→ WORK INSTRUCTION:
Output exactly, with nothing added, the entries from the first line through the line with "Interested in Volunteering (243, 2208)".
******
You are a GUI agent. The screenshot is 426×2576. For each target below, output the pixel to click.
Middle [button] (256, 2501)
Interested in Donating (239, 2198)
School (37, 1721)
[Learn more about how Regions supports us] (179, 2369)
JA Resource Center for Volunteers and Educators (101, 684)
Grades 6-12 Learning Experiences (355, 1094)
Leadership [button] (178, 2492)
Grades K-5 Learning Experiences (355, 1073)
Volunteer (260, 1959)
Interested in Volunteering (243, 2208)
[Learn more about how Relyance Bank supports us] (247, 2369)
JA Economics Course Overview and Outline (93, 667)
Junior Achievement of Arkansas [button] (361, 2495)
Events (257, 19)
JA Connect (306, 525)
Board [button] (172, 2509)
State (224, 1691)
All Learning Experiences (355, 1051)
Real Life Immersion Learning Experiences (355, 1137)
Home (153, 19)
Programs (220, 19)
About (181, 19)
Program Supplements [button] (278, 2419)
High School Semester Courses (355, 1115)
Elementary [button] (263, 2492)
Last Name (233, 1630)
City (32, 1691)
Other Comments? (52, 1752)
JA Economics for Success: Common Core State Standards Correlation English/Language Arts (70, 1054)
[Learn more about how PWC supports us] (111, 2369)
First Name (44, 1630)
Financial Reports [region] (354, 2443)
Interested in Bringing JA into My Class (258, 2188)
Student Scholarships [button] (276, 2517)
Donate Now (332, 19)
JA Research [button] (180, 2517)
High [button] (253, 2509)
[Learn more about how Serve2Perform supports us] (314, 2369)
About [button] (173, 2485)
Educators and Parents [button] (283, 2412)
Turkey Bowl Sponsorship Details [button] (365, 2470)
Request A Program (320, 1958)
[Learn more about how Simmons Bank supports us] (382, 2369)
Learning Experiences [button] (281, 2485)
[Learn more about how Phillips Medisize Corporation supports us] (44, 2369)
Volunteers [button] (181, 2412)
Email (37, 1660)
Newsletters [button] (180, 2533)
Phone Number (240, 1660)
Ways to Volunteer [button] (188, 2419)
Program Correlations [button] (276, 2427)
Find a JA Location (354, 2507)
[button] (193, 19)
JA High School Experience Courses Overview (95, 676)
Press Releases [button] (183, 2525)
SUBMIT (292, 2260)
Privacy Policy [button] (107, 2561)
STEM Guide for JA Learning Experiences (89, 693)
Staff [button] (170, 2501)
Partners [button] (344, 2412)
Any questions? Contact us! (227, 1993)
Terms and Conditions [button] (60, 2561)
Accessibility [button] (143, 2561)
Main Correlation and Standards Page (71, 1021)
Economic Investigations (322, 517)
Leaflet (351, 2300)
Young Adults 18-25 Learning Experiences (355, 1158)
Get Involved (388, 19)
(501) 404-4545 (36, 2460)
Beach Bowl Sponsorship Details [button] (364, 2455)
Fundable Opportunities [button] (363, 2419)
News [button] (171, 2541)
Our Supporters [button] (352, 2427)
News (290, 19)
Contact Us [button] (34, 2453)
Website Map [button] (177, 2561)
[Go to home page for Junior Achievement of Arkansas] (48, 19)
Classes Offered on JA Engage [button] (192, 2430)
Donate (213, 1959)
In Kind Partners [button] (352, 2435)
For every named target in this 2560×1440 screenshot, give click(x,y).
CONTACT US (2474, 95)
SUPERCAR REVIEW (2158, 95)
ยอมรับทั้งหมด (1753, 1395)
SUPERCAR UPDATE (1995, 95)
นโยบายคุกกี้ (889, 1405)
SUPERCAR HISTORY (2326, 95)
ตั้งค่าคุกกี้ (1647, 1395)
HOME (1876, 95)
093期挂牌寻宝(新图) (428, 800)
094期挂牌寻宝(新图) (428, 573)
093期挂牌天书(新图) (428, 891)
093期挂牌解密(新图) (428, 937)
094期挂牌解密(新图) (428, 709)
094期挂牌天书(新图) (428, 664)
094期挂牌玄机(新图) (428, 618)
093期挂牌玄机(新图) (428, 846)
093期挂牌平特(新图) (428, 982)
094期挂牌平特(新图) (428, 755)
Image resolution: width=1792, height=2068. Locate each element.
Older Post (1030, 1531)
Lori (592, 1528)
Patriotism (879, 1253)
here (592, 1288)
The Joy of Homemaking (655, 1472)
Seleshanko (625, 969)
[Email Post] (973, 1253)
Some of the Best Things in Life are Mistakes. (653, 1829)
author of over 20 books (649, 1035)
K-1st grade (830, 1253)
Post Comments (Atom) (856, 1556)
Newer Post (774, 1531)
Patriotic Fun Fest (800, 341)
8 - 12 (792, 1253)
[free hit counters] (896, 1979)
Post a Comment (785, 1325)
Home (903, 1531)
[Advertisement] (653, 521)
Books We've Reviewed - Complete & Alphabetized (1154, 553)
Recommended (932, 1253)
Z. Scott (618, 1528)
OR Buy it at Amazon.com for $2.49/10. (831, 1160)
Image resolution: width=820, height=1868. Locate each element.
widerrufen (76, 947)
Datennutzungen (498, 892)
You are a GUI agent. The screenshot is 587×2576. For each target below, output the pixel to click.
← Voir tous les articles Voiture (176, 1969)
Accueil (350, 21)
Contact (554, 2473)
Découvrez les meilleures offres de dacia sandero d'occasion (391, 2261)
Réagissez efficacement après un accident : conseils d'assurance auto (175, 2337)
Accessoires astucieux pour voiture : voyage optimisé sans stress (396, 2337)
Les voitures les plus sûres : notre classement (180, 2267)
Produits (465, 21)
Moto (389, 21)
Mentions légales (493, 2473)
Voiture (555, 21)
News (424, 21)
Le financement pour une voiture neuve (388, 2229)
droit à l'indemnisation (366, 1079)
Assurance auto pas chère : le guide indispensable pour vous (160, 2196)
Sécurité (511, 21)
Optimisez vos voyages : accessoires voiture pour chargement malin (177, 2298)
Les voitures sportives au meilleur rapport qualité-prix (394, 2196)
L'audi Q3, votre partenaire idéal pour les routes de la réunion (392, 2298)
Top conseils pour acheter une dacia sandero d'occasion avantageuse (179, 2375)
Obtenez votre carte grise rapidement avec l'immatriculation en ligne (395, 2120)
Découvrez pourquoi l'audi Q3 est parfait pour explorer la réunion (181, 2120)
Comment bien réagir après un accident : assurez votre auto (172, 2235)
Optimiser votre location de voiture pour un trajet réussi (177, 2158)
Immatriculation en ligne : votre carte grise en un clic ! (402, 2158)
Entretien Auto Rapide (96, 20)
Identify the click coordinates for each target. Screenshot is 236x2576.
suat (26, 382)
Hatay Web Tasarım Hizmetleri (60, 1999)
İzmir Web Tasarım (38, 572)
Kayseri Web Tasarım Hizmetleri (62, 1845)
******
→ WRITTEN ANSWER:
You are a GUI agent. The screenshot is 426×2576. For each target below, output the pixel to click.
Middle [button] (256, 2501)
Interested in Donating (239, 2198)
School (37, 1721)
[Learn more about how Regions supports us] (179, 2369)
JA Resource Center for Volunteers and Educators (101, 684)
Grades 6-12 Learning Experiences (355, 1094)
Leadership [button] (178, 2492)
Grades K-5 Learning Experiences (355, 1073)
Volunteer (260, 1959)
Interested in Volunteering (243, 2208)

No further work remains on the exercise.